Toilets stank of piss and pink disinfectant. Walls peeled like scabs.
Breakfast dished out porridge. Dinner served rules.

Sandra walked in like she owned it.
They stripped her to grey state-issue kit. Barred music. Banned books.
They dished out punishment and prayer.

She clocked the rules in an instant:
Don’t talk. Don’t flinch. Don’t cry. Don’t dare lose.

Day two. One girl got cocky.
Sandra dropped her with a Glasgow kiss.
Nobody tested her again.

Last Night. Last Warning.
Word spread: Sandra was leaving.

Tina, skin like stone, jealousy chewing her scabs, didn’t like it.

“You think you’re better than us?” she spat.

Sandra stared. “No. Just lucky enough to get out.”

Tina swung.
Sandra didn’t flinch.
One punch. Blood hit the wall like graffiti.
Tina slipped. Slammed to the floor.

Staff dragged Sandra off. Slammed her into isolation.
They didn’t touch her. They knew.

The Courtroom Farce
Next day, they marched her into a wood-panelled courtroom. Brass plaques glinted.
A judge in powdered wig and cigar-stench suit stared down.

“Miss Clarke,” he said. “Have you learned your lesson?”

Sandra grinned. “Yeah. Butlin’s, with a lock on the minibar. Can I go back for a few more weeks?”

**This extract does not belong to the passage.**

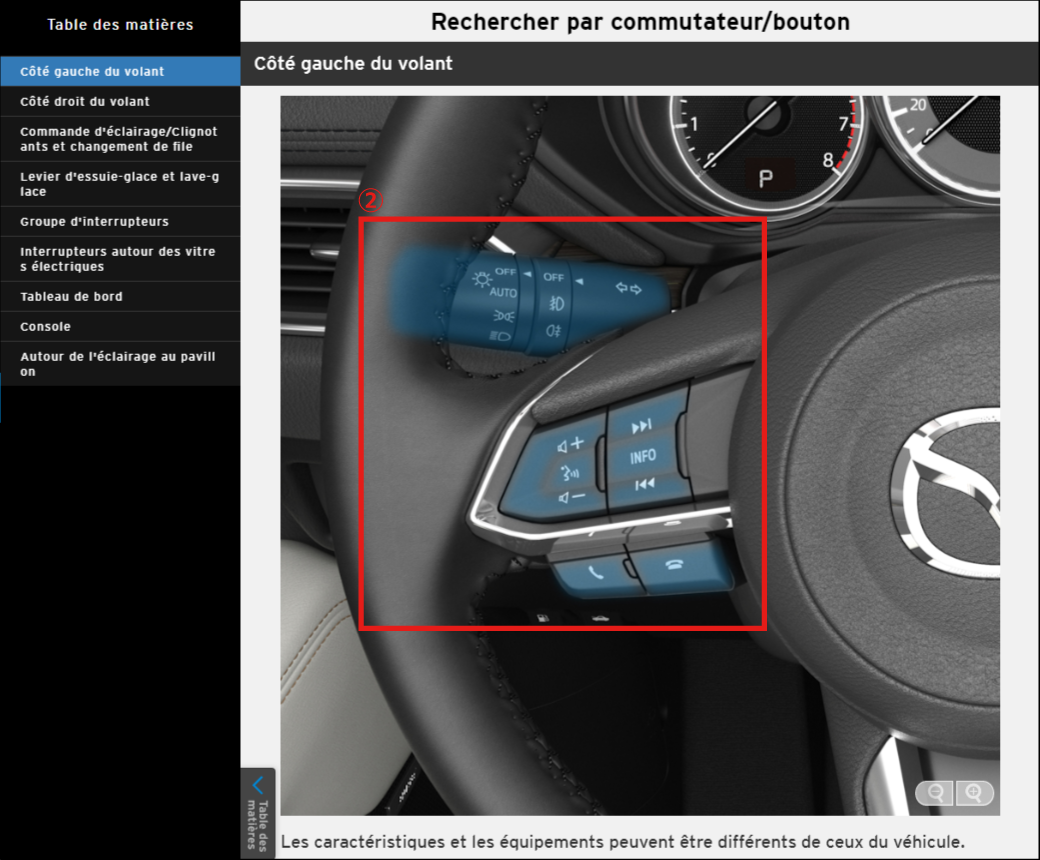This screenshot has height=860, width=1040.
Task: Click the phone pick-up call button
Action: [596, 574]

The court muttered. Social worker squirmed.

The judge scowled. “Do you find this funny?”

Sandra shrugged. “Not my best joke. Bit like yours.”

2025—Still Loud. Still Standing.
Forty-five years later, Sandra Clarke stands tall at fifty-nine, about to hit sixty.

She’s throwing the only kind of party she ever could.

Steve Dior, ex-frontman of the London Cowboys, plays The Stewart Arms, Notting Hill, 28 June 2025—five minutes from Shepherd’s Bush tube.

She’s called in the old crew. The old punks. Wired hearts. Busted knees.

No red ropes. No VIP. Just spit, beer, noise—and pure defiance.

She’s a cancer survivor. An artist. A mother.
Still loud. Still standing. Still giving no flying bollock.

She raised a son, Jacob, who chose books over fists.
She broke the chain. Built something better.

Cancer tried to head her off.
She dragged it round the back and shattered it.

Now her art spits from alleyways to galleries. Spray paint. Plaster. Blood red on concrete.
Her work fills spaces across the city.

She lives in a soulful block in Wandsworth.
Vinyl lines her walls—The Slits, The Adverts, X-Ray Spex, Killing Joke.
Westwood prints hang like war flags.

She lights a fag. Drags it slow.
Her battered stereo blasts: “OH BONDAGE! UP YOURS!”

She grins.
“If it’s too loud, you’re too soft.”

Don’t like it?
Then piss off.

She never asked for permission.
Never begged.
Never broke.

She’s still here.
Still loud.
Still punk as fuck.

Based on a true story, stitched together with scars, spit and a warehouseful of rage. The writer used artistic licence.